The difference between speech and voice ー Computational description and control of sentiment information embedded in speech ー

>>>>>>>   Presentation Slides  <<<<<<<<

The Department of Linguistics, Faculty of Arts, Chulalongkorn University cordially invites you to a special lecture:

The difference between speech and voice :
Computational description and control of sentiment information embedded in speech 

By Prof. Yoshinori Sagisaka

Applied Mathematics Department, Global Information and Telecommunication Institute and Language and Speech Science Research Labs., Waseda University.

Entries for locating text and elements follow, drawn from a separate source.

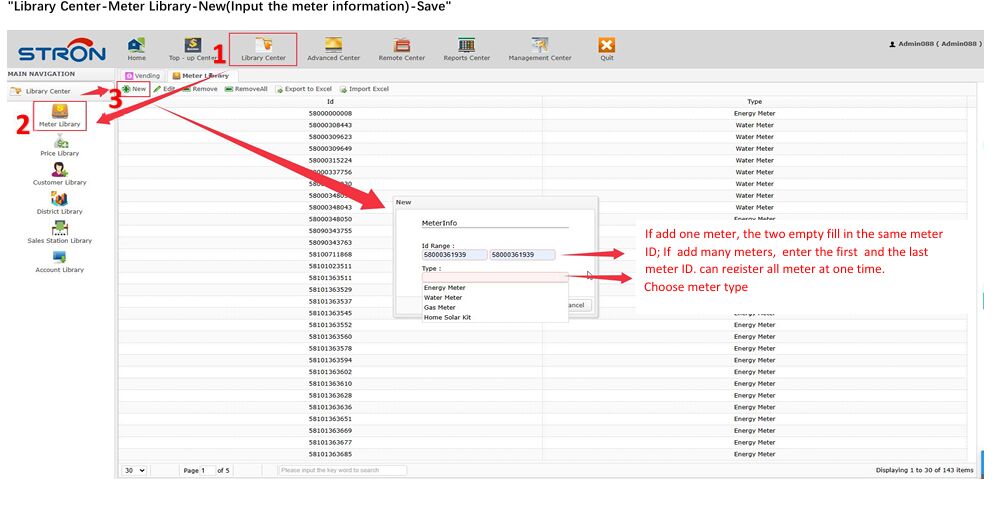
Task: Open Customer Library in sidebar
Action: (60, 173)
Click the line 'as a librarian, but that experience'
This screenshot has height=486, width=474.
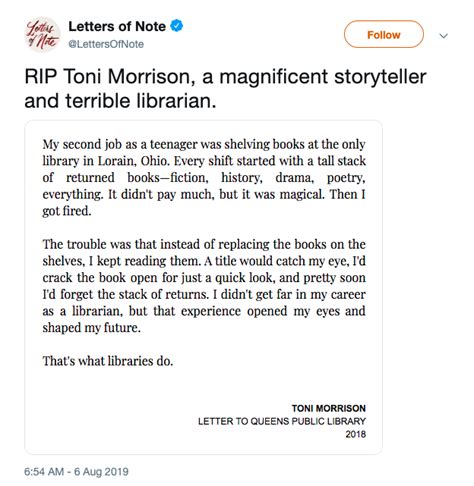(x=204, y=311)
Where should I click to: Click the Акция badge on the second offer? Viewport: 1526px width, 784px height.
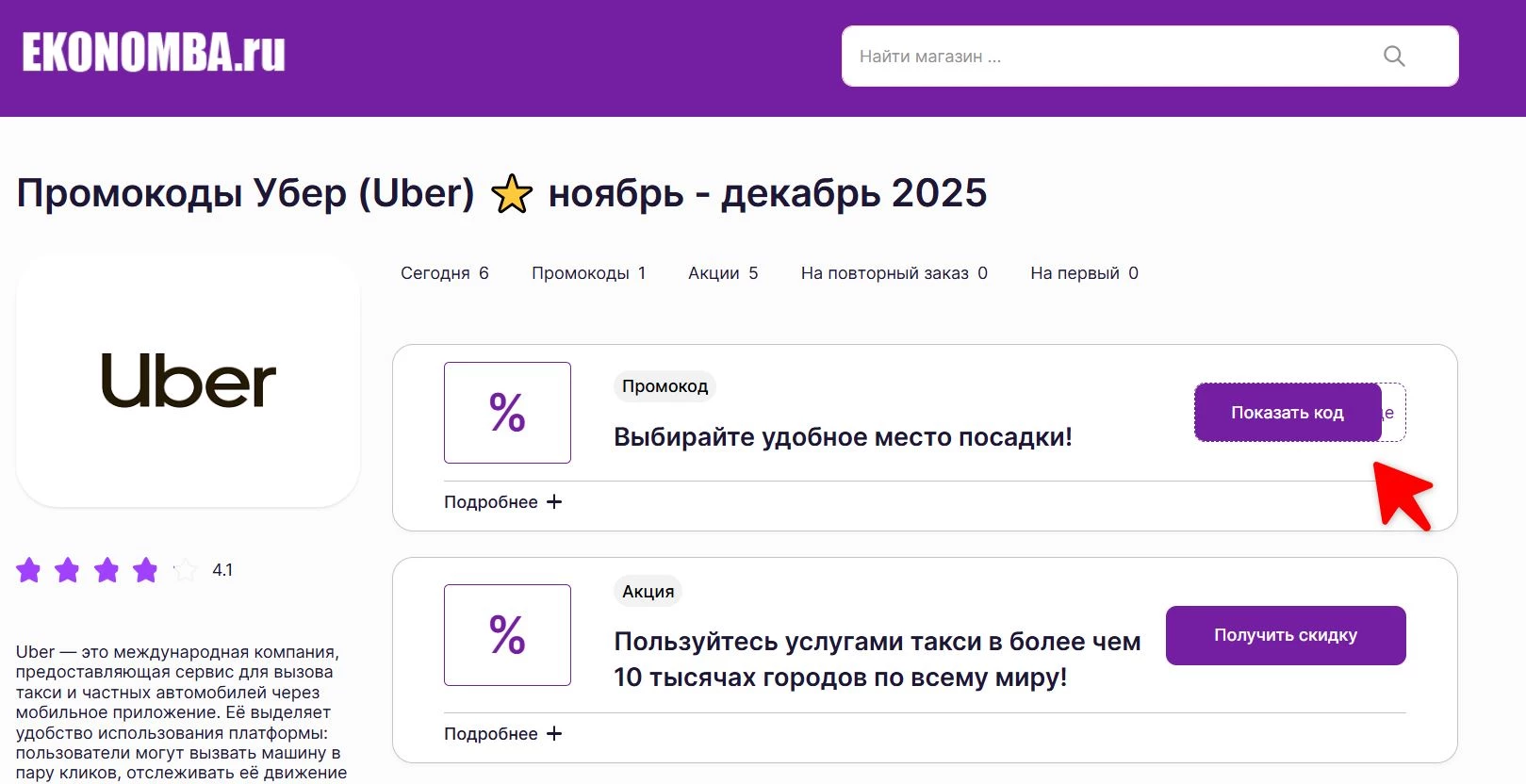[x=648, y=591]
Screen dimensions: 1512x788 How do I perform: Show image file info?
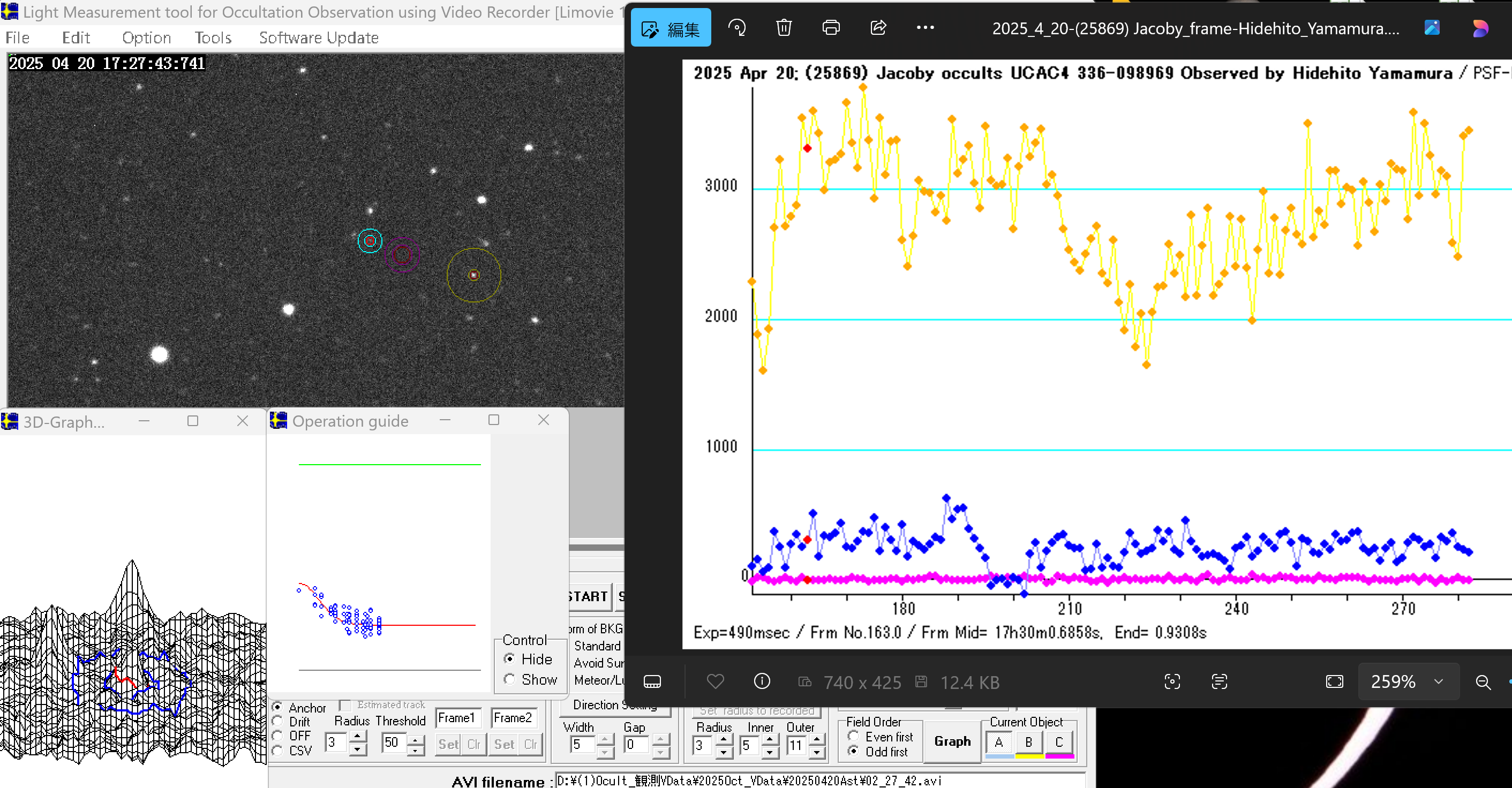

Tuesday 5 March 2019, 10.00 – 11.30

Room 501/5-7 Maha Chakri Sirindhorn Building, Faculty of Arts, Chulalongkorn University


In this talk, recent research activities are introduced in sentiment correlation analyses among speech, language and color studied at our research laboratory. Following the findings of fundamental correlations between communicative speech prosody and its impressions expressed by language, communicative F0 pattern is calculated. Using Japanese sentences consisting of adverbs showing magnitude, adjectives and final particles, the possibility of F0 control for communicative speech synthesis is shown. The other experimental trial is also introduced to show that this sentiment mapping between impression (language) and prosody (speech) can also be observed between speech and color. These two research studies provide a new paradigm of cross-modal computational modeling of sentiment information processing between speech, language and image. Furthermore, they indicate a new possibility of redefinition of “linguistic information” to define the difference between voice and speech, which enables computational treatment of linguistic notions such as lexicon and semantics.


Yoshinori Sagisaka has been a professor of Waseda University since 2001. He has been working in speech and language science and engineering field for more than forty years. During this period, he has worked at NTT Electrical Communication Res. Labs. (1975-1986), ATR (1986-2007), Edinburgh University CSTR (1988), AT&T Bell Labs. (1993), Kobe University (1997-2001), NICT (2007-2012) and Waseda University (2000- ). His research interests cover speech synthesis, prosody modeling, speech recognition, speech perception and language processing. He has been engaged in quite a few international research activities including IEEE Signal Processing Society Committee Member (1990-1994), Speech Communication Journal Editorial Board (1993-2009), France Telecom CNET(Centre Nationale d’Etudes des Telecommunications) Conseiller Scientifique (1993), KTH (Royal Institute of Stockholm University) CTT (Speech Technology Center) International Advisory Committee Member (1993-), Computer Speech and Language Journal Editorial Board (1994-2009), Natural Language Engineering Journal Editorial Board (1994-2004), Permanent Council of International Conferences on Spoken Language Processing Member (1998-), Speech Communication Journal Chief Co-Editor(2001-2004), International Speech Communication Association Board (2007-2011), International Congress of Phonetic Science Board (2007-2015) and contributed as an international scientific committee member of many speech related conferences and workshops. In 2008, he initiated AESOP (Asian English Speech cOrpus Project) research consortium to promote research on the 2nd language studies and collaborations among Asian countries. He is continuing his research on scientific understanding of prosody control and cross-modal information expression reflecting human sentiment characteristics.